J'avais envie de lui arracher les yeux mais j'ai préféré les lui laisser pour qu'il puisse pleurer. La dernière fois que j'avais vu mon frère en larmes, c'était le jour de l'enterrement de mon oncle. Cette fois-ci, il pleurait parce qu'il savait qu'il venait de faire la plus grande connerie de sa vie. Et parce qu'il ne voulait pas assister à un nouvel enterrement.

Quand j'ai débarqué à l'hôpital dix minutes plus tôt, c'est une petite vieille aux rides profondes qui m'avait accueilli avec un grand sourire. Peu de temps avant, elle avait aperçu mon frère se ruer vers les urgences. Elle m'a même confié qu'en voyant M. arriver avec la petite fille dans ses bras, elle pensait qu'il faisait un acte héroïque. On a si peu de chances de faire preuve d'héroïsme... et un nombre incroyable d'occasions de faire des erreurs.

Finalement, la vieille m'a montré du doigt la silhouette de M. Il était assis en face de la salle d'opération, la tête baissée. Il tremblait. Pendant un moment, je me suis demandé si lui aussi risquait pas de clamser. J'étais énervé mais je savais que l'engueuler était inutile. La culpabilité devait déjà être si forte. Je ne lui ai pas demandé de me raconter l'accident. De toute façon, je ne suis pas sûr qu'il l'aurait fait. L'espace d'un instant, j'ai repensé à cet automne où je lui ai appris à conduire dans un champ, dans la voiture de D. Ma mère m'en avait vachement voulu d'avoir embarqué mon frère là-dedans.

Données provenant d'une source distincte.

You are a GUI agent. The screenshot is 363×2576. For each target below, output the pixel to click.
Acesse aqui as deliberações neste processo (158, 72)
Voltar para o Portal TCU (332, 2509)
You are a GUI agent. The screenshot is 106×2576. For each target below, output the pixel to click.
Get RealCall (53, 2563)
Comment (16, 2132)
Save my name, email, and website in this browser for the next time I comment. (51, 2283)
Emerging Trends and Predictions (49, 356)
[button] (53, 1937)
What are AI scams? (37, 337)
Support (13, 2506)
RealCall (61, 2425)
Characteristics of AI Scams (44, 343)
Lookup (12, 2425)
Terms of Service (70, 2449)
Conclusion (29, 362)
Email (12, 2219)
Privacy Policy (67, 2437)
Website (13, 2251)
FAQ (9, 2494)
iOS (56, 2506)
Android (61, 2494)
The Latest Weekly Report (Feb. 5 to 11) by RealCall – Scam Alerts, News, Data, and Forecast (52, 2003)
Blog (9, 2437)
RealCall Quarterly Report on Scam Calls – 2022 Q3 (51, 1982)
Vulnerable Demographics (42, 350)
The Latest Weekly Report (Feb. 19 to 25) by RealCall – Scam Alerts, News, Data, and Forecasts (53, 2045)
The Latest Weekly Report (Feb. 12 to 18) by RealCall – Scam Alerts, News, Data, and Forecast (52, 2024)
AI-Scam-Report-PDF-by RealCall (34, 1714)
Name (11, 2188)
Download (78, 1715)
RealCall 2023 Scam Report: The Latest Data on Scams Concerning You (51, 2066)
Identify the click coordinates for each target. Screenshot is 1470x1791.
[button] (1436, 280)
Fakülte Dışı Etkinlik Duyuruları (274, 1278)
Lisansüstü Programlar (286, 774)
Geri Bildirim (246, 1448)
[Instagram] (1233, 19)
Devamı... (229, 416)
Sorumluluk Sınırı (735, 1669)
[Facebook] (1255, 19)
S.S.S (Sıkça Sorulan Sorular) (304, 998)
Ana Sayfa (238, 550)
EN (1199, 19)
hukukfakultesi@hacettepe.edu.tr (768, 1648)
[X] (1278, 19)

Je me suis approché de lui et c'est là que j'ai entendu les cris à l'intérieur de la salle d'opération. J'ai bouché les oreilles de M. avec mes mains. Les cris d'une petite fille qui souffre. Je me suis dit qu'il n'y avait rien de pire à entendre. Mais c'était avant qu'ils ne cessent et que le bruit strident et continu de l'électrocardioscope ne résonne dans mes oreilles.